I am working on a scenario of converting excel to nested json with group by which is to extend to the header as well as the items. Tried as below:
Able to apply transformation rules using pandas:
df['Header'] = df[['A','B']].to_dict('records')
df['Item'] = df[['A', 'C', 'D'].to_dict('records')
By this, I am able to separate the records into separate data frames. Applying below:
data_groupedby = data.groupby(['A', 'B']).agg(list).reset_index()
result = data_groupedby['A','B','Item'].to_json(orient='records')

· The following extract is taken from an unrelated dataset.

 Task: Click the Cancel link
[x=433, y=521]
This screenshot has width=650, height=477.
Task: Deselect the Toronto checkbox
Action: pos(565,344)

This gives me the required json with header as well as further drill down of items as a nested deep structure. With groupby, I am able to group fields of header but not able to apply the group by to the respective items, and its not grouping correctly. Any idea as how we can achieve it.
Example DS: Excel:
A B C D
100 Test1 XX10 L
100 Test1 XX10 L
100 Test1 XX20 L
101 Test2 XX10 L
101 Test2 XX20 L
101 Test2 XX20 L
Current output:
[
{
"A": 100,
"B": "Test1",
"Item": [
{
"A": 100,
"C": "XX10",
"D": "L"
},
{
"A": 100,
"C": "XX10",
"D": "L"
},
{
"A": 100,
"C": "XX20",
"D": "L"
}
]
},
{
"A": 101,
"B": "Test2",
"Item": [
{
"A": 101,
"C": "XX10",
"D": "L"
},
{
"A": 101,
"C": "XX20",
"D": "L"
},
{
"A": 101,
"C": "XX20",
"D": "L"
}
]
}
]
If you look at the Array Items, Same values are not grouped by and are repeated.
Thanks TC
CodePudding user response:
You can drop_duplicates
and then groupby
, then apply the to_dict
transformation for columns C
and D
, and then clean up with reset_index
and rename
.
(data.drop_duplicates()
.groupby(["A", "B"])
.apply(lambda x: x[["C", "D"]].to_dict("records"))
.to_frame()
.reset_index()
.rename(columns={0: "Item"})
.to_dict("records"))
Output:
[{'A': 100,
'B': 'Test1',
'Item': [{'C': 'XX10', 'D': 'L'}, {'C': 'XX20', 'D': 'L'}]},
{'A': 101,
'B': 'Test2',
'Item': [{'C': 'XX10', 'D': 'L'}, {'C': 'XX20', 'D': 'L'}]}]